パリからときおりかかってくる恋人からの電話と、幼馴染たちとの再会と、父母や祖父母を思い出させる森や湖が交錯する。ヨンは目の不自由な娘リリーを好きになるが、縁を切ったはずの母親やその男友達が訪ねてくる。
2人の孤独で複雑な毎日を、カメラがしつこく追いかける。そのうえ、3つのできごとが、2人の別々の視点から語られる。それにフランソワーズが過去に撮った仲間たちとの写真や幼い頃の思い出が重なってゆく。

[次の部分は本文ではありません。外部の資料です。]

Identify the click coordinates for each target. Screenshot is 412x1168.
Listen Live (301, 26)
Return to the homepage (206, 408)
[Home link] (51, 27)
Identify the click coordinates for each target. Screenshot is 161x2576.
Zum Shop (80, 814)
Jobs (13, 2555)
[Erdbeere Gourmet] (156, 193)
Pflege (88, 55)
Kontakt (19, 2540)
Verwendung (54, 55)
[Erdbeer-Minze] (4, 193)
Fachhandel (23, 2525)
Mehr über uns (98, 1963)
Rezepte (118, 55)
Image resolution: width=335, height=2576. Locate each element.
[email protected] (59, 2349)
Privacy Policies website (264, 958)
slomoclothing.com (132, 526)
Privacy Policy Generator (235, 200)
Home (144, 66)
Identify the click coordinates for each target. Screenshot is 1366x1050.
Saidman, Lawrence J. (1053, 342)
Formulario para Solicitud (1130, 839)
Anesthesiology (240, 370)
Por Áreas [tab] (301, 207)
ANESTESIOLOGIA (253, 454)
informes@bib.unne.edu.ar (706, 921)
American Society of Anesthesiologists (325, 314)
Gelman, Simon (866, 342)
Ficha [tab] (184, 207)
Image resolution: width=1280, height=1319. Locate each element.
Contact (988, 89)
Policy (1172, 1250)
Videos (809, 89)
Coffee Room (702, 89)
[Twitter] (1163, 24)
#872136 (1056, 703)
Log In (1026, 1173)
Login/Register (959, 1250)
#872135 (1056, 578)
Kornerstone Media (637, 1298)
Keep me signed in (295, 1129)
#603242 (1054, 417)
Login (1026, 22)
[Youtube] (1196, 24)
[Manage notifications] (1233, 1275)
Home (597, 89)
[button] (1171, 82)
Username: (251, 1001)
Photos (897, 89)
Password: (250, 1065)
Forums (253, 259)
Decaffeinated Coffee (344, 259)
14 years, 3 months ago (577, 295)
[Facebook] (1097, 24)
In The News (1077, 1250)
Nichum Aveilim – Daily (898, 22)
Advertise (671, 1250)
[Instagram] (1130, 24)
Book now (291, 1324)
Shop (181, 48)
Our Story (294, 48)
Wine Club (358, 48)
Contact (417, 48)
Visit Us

いくつものシーンが印象に残る。旧友の住む高層マンションでロックに合わせて踊るフランソワーズと女友達。目の不自由なリリーを肩車にして歩くヨンに嬉しさを隠せないリリー。終盤に車で森の中をドライブするフランソワーズとヨンの眩暈のする旅。
大学から母のムンは亡くなったとヨンは教えてもらう。あるいはフランソワーズはヨンが死んだと聞く。死や生を超えるように組曲は続いてゆく。同じような繰り返しのうちに、いつしか変化してゆく。
見ていてその神秘的な映像と音楽にうっとりしてしまった。パスカル・ブルトンという監督は名前の通り、ブルターニュ出身というが(ブルトンはブルターニュ人を指す)、デジタル時代にこそ生まれた、新しい地方映画というべきだろう。
この映画は果たしてフランス映画界で話題になっているのだろうか。去年のロカルノ映画祭のコンペに出て、国際批評家連盟賞を取ってはいるが。監督は1960年生まれというから私の世代だが、まだ長編2本目という。ぜひ日本でも紹介してほしい。ちなみに主演のフランソワーズを演じるヴァレリー・ドレヴィルは、ゴダールの『カルメンという名の女』(1983)に出ていたので懐かしかった。33年ぶりだが、美しかった。
ちなみにSuite Armoricaineという原題を私は友人から教えてもらって、Suite Americaine(アメリカ組曲)と早とちりして覚えてしまい、窓口で大恥をかいた。アメリカ的なものを期待して、勘違いして見に来たアホなアジア人と思われたに違いない。